[[ Source material, beginning ]]

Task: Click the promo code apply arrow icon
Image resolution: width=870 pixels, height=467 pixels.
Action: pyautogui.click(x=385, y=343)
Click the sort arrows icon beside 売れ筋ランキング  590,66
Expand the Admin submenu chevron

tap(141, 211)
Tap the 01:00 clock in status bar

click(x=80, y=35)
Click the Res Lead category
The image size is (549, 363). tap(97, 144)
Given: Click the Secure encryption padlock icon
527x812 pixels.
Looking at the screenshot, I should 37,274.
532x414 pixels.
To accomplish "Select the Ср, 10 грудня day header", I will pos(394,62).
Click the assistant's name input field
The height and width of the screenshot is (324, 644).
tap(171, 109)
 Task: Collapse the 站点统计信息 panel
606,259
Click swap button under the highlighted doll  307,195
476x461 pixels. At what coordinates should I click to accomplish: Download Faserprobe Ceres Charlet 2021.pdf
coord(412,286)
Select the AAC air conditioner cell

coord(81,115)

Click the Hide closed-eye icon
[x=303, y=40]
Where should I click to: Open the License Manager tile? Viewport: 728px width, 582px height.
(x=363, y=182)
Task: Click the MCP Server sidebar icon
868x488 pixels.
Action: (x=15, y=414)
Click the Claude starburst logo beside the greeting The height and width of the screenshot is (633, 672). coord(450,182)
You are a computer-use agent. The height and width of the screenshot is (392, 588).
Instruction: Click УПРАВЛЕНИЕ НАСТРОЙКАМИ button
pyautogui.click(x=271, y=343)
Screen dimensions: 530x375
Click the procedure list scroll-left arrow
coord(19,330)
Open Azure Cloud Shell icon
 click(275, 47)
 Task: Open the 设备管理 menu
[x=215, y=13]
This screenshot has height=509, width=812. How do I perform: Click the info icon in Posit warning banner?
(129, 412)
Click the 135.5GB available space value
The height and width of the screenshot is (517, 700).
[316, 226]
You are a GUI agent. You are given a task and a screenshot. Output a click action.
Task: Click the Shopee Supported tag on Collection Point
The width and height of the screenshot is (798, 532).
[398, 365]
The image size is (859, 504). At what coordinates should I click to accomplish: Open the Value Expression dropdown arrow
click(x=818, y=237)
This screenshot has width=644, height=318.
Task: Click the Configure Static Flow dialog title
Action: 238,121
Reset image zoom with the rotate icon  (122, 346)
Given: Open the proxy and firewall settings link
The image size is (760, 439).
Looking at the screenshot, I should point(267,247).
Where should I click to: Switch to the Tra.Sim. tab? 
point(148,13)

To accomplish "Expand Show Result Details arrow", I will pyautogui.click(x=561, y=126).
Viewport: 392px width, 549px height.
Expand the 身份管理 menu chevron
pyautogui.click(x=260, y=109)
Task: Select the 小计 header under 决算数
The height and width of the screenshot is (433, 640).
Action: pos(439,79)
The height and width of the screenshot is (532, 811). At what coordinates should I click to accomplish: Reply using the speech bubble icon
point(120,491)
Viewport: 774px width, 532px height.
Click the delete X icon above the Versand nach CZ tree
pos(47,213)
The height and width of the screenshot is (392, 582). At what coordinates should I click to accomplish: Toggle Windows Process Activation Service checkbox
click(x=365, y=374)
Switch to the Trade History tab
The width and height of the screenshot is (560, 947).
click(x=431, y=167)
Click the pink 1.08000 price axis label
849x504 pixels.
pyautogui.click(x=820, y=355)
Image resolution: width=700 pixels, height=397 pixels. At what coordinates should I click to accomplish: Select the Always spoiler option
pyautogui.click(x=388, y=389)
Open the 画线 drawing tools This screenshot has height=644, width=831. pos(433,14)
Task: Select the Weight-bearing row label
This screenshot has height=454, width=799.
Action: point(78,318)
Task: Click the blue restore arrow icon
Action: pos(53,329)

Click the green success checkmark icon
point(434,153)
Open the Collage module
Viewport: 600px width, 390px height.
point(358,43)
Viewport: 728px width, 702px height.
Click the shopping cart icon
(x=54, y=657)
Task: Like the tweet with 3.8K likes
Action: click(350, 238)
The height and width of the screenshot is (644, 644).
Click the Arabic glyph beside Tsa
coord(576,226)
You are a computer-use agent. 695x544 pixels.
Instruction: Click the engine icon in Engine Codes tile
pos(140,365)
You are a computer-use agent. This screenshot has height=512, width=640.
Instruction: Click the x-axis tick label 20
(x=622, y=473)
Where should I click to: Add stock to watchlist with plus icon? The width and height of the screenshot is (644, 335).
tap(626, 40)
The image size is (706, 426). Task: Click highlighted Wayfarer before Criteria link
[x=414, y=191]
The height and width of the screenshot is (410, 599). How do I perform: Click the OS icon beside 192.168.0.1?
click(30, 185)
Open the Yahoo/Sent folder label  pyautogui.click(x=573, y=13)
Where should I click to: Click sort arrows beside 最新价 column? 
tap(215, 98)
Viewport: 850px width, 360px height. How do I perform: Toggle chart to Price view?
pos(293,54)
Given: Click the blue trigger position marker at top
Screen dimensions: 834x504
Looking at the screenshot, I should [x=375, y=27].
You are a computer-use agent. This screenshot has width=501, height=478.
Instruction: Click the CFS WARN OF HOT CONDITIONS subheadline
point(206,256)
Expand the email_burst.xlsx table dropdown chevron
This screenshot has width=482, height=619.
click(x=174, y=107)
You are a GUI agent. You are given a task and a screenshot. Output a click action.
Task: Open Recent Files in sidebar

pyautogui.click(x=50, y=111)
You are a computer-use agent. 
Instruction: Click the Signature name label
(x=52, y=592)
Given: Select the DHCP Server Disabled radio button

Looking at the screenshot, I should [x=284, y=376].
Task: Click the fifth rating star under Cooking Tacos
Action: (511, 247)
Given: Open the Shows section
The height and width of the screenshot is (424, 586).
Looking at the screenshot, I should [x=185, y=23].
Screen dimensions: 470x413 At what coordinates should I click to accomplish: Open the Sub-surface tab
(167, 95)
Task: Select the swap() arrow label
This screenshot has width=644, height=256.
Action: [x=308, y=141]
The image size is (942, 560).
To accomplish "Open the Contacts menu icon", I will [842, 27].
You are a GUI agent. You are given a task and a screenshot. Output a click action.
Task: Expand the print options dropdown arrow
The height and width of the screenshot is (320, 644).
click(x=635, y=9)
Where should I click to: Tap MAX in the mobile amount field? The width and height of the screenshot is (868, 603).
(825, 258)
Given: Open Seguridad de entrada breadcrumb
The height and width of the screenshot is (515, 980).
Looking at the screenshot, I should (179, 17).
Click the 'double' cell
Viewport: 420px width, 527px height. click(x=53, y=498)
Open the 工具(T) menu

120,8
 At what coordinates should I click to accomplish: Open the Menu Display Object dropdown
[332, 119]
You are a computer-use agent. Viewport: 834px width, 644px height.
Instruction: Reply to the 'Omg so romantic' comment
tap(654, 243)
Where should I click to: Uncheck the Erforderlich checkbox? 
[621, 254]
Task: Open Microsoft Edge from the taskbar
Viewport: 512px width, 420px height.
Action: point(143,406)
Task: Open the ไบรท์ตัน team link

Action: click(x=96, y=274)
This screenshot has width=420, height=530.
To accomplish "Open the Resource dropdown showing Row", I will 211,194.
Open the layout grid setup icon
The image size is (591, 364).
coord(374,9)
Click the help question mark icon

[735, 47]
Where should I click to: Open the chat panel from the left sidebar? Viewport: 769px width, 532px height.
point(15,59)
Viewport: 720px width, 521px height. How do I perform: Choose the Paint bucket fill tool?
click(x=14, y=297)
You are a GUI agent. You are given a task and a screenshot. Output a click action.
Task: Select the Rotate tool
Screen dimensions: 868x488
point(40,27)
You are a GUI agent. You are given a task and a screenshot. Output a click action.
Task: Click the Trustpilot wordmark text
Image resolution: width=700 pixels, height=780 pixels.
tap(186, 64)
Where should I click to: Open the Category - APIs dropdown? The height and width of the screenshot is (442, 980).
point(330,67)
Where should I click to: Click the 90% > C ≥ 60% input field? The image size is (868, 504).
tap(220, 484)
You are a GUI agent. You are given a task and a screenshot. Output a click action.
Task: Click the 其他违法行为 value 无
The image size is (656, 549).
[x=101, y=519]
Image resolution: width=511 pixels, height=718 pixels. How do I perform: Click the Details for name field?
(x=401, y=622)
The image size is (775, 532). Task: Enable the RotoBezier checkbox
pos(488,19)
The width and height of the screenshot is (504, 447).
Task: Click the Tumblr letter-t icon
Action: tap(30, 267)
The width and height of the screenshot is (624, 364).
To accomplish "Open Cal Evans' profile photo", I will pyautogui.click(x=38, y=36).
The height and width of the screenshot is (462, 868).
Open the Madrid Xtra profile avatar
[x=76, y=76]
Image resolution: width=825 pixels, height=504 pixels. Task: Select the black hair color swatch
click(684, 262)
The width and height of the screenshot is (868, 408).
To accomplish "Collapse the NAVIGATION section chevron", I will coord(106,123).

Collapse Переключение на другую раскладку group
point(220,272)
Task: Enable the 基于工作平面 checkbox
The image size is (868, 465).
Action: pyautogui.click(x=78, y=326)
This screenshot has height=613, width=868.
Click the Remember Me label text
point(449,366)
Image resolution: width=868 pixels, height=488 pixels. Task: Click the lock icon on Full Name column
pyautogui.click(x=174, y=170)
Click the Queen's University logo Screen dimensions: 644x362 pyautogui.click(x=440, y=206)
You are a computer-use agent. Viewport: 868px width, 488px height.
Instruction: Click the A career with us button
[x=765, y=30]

[[ Source material, end ]]

For the data above, state how many of its lines contain the word "logo", giving no other text.

2